Uploading image then setting image path in a database

[mhawkes]

Hi, I am new here so sorry if my post lacks coherency.

 

I am attempting to upload an image to a directory then take the path of that image and insert it in to a database.

I am making an upload form that adds an event to an sql database and wish to include an image when it is displayed on the site. Currently I have attempted to set a session using the name of the new event when you press upload, where it takes you to another page where you add the image. It checks the session and then uploads the image. The image is uploading fine however I can't get the path to post to the database.

session_start();
if (isset($_SESSION['Name'])){
$eventname = $_SESSION['Name'];
}

$file_upload="true";
$file_up_size=$_FILES['file_up'][size];
echo $_FILES[file_up][name];
if ($_FILES[file_up][size]>250000){$msg=$msg."Your uploaded file size is more than 250KB so please reduce the file size and then upload.
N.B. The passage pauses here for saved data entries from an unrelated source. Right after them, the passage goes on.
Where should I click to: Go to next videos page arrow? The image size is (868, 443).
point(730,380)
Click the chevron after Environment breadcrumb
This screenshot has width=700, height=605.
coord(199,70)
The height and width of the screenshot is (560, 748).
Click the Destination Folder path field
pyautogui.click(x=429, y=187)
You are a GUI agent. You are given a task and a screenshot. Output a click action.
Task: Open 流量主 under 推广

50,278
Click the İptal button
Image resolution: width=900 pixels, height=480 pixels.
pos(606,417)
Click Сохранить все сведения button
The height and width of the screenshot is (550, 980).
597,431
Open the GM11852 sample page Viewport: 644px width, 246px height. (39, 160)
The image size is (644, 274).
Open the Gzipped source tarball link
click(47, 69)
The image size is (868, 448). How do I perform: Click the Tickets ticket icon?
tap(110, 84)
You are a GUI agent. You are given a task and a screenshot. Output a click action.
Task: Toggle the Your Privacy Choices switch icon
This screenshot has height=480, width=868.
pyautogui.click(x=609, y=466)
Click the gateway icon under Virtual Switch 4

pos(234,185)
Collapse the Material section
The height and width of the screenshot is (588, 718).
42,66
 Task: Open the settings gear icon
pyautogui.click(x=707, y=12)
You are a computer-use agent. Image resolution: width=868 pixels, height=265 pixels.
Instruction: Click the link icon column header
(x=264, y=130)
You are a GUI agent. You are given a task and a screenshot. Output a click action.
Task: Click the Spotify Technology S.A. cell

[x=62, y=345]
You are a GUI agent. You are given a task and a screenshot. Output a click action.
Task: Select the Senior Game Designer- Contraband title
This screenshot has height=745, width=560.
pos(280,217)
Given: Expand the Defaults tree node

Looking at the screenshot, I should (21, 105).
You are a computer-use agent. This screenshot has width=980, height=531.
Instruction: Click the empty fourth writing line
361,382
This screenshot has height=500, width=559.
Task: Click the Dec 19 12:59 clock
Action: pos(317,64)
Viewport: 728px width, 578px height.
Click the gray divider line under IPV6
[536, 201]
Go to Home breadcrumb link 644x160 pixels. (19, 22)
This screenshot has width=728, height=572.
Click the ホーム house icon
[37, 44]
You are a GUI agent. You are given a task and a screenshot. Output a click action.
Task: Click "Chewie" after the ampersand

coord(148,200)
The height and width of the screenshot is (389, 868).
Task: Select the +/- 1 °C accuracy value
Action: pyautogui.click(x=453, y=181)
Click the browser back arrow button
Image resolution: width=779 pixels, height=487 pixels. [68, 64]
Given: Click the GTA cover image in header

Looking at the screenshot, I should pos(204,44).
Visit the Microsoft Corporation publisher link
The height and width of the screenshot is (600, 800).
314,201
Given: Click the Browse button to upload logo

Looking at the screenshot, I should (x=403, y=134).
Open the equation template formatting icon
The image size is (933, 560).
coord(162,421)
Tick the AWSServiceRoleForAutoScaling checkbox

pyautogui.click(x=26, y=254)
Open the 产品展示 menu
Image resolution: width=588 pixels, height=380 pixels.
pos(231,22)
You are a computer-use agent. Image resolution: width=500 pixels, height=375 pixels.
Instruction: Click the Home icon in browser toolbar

Visit the help page to know how to reduce the file size.<BR>";
$file_upload="false";}

if (!($_FILES[file_up][type] =="image/jpeg" OR $_FILES[file_up][type] =="image/gif")){$msg=$msg."Your uploaded file must be of JPG or GIF. Other file types are not allowed<BR>";
$file_upload="false";}

$file_name=$_FILES[file_up][name];
$add="../upload/events/$file_name"; // the path with the file name where the file will be stored, upload is the directory name.
if($file_upload=="true"){

if(move_uploaded_file ($_FILES[file_up][tmp_name], $add)){
DATABASE CONNECTION WOULD GO HERE
      	
      	$query = "UPDATE Events SET image='$add' WHERE Name='$eventname'";
      	mysql_query($query) or die('Error, query failed');
      	echo "<br>File $file_name uploaded<br>";
  }
  
   mysql_close($con)
	else{echo "Failed to upload file Contact Site admin to fix the problem";
	}

}
else{echo $msg;}

unset($_SESSION['Name']);
session_destroy();

 

Any help would be greatly appreciated.

[andrewgauger]

Try a

$add=mysql_real_escape_string($add); 

before the update.

[mhawkes]

Thank you, I tried inserting that and I am still having the same problem.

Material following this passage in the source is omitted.